Tuesday, July 29, 2008

The Principle of Individuation

After a semi-brief hiatus, the Other has returned (once again under the coaxing of a man who learns his tricks from the Chinese government). I even got out my french book laptop-rest for this one, which, the fireheaded celt should know, means serious business.

After a night of disrupting the sleep of Narcissus (in a wholly kosher, albeit unotherly, way), I imagine that said self-navel-gazer is having an interesting day filled with non-functioning. This is something to always remember about our young flower-without-his-flower (tee hee. I will refrain from here introducing a story about a boy who does not know how to draw drapes or bring down the blinds). To continue - it must be known that if our little borscht does not fall asleep at 11:37 pm, a time when the Other has 100 pages of reading and 6 critical journals to write (and the celt has 200 pages and 10 journals to write), he is altogether useless. You might argue, friends, that we're long past the days of critical journals. You know what I say? Welcome to the new critical [e]journal.

Among the many conversations that kept us awake well into the witching hours (perhaps these odd sleeping patterns result from the Other having hazel eyes?), the Other learned that her company in the season of Christ's birth will be minus one. At the request of Narcissus I will refrain from naming said country which insists that if he is to visit he will be granted a single-entry only, and he had goddamned better well use it wisely. Though, I find that I agree with said country more than I had initially thought. I mean, the Other totally forsees Narcissus smuggling in shots of albuterol and slipping prednizone into the drinks of handsome young men.

Conversation then drifted to the topic of the soul. Reluctantly (and shockingly!) Narcissus actually acknowledged the existence of the souls of the Other, emily, grace, george, and matt^2. Sorry Bryson, but we all know that your lack of soul is the reason you have a wardrobe replete with vertical stripes instead of priestly vestments. Anyway, how classically self-absorbed of Narcissus, recognizing only the people closest to him (or within his circle, shall we say?) as actually being people. So I ask, nay, I challenge with the following: what of Czarina Ramsay?

This is steadily lengthening, but I suppose I making up for missed time (and words). I, too, would like to contribute a bit of creativity to these posts, so I here offer a short vision:

Narcissus and Maura visit the Kindergarten classroom of the Other, where sharing is fostered in a distinctly Levinasian fashion and poetry abounds. Children are crying because they don't have a soul and God is dead, and also because they're only pulling 3.96 GPAs on colors tests. The walls are marked with cerulean smudges and bits of red curl, and snacktime consists of nutella, dried mangoes, beer, and vegetables.

-Other

Wednesday, July 9, 2008

Foucaultian Flowers

Hello, all. This blog is born of two full days of nagging by our beloved Borscht Bayuga...that is, constant nagging, except when he was at the gym treadmill, staring himself down in the floor to ceiling mirrors. He's occupied at present, so to start us off, the Other would like to look at your face, wish you well, and wish you absolute freedom from those nasty little grammatical errors to which some of us might be prone. She hopes you wish the same in return.

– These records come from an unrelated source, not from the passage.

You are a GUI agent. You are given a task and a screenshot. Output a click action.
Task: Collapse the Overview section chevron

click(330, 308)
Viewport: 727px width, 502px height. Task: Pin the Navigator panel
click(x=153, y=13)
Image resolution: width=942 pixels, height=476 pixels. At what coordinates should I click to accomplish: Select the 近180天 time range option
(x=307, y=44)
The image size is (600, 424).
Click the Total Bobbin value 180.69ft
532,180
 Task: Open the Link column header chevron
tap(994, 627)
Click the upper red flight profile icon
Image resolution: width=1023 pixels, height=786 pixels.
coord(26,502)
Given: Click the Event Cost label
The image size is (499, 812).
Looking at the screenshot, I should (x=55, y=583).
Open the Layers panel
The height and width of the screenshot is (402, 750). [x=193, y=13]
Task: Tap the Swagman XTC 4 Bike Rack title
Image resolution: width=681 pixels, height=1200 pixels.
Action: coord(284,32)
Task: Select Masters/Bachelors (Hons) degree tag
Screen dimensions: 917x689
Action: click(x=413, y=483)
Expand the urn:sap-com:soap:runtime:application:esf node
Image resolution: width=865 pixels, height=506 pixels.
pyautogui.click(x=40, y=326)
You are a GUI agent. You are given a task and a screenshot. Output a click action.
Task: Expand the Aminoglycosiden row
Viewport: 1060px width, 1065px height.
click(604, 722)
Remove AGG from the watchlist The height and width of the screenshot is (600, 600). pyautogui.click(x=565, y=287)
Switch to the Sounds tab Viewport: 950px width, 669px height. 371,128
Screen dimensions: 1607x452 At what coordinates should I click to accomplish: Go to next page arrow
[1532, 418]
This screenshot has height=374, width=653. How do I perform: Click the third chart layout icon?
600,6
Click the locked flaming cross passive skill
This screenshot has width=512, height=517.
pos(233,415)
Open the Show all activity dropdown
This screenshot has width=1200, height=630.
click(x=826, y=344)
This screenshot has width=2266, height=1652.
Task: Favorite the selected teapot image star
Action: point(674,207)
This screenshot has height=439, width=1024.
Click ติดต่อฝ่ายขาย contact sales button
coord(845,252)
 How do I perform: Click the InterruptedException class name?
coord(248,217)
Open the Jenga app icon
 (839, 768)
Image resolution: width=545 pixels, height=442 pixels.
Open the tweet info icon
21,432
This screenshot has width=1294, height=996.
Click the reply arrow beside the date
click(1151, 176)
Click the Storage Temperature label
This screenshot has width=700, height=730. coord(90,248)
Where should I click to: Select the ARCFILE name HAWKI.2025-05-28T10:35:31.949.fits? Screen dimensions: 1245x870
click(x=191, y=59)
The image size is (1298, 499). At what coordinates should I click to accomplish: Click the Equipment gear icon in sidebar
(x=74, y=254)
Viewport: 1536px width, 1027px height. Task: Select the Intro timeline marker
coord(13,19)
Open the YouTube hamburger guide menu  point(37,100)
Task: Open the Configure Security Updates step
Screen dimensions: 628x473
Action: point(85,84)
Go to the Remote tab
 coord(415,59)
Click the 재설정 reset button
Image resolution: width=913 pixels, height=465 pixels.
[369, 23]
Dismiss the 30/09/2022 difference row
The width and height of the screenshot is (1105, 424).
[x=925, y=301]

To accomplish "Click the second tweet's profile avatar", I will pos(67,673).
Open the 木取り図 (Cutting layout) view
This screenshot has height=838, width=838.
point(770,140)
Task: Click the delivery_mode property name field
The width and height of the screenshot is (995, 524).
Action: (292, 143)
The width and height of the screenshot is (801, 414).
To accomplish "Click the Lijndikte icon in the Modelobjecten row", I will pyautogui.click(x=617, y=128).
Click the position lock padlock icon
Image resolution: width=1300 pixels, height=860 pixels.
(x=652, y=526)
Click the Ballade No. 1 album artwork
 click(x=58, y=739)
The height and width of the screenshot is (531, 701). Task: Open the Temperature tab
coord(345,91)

So. Wikipedia tells me that the Narcissus flower is named after Narcissus. (How helpful - I couldn't have figured that one out on my own. Consider this a shout-out to the great oz behind wikipedia). To continue - crouched uncomfortably by the river's edge, this god of beauty could fall in love only with himself. He eventually died of despair (some say it was simple thirst), forever unable to grasp the 'stranger' in the water. Now, if that isn't a rough end... though, I think the worst way to go might have been depicted in some mediaeval (yeah, I spelled it with an a) primary source we once read: having nails nailed into all sides of a coffin, being nailed inside, and rolled down a hill. So maybe narcissus is on to something here?

The other would like to extend a heartfelt thanks to narcissus for his momentary lapse in writing about himself, and for redirecting the course of her life once more. She'd like to do the same in return (though, to be clear, she's not doing it just because he did it. She would have done it anyway. Vinas said so).

(1) get rid of all of your silly plans

If you don't, you know what'll happen. Just ask Dr. Wirth - God's going to start laughing, and it's not going to sound like any lion's roar. Nope. I mean, I know you fancy yourself a god and all, but you should probably start listening to the BIG god, because you don't even have gej around anymore to bless you with mass after-effects. Plus, I heard that after god is done with all of his laughing about your plans that the olympic-hosting government keeps calling off, he sticks billy bibbit on your ass. And he's the worst billy I know.

See you at 2:00 am (pacific time) for an abortion debate.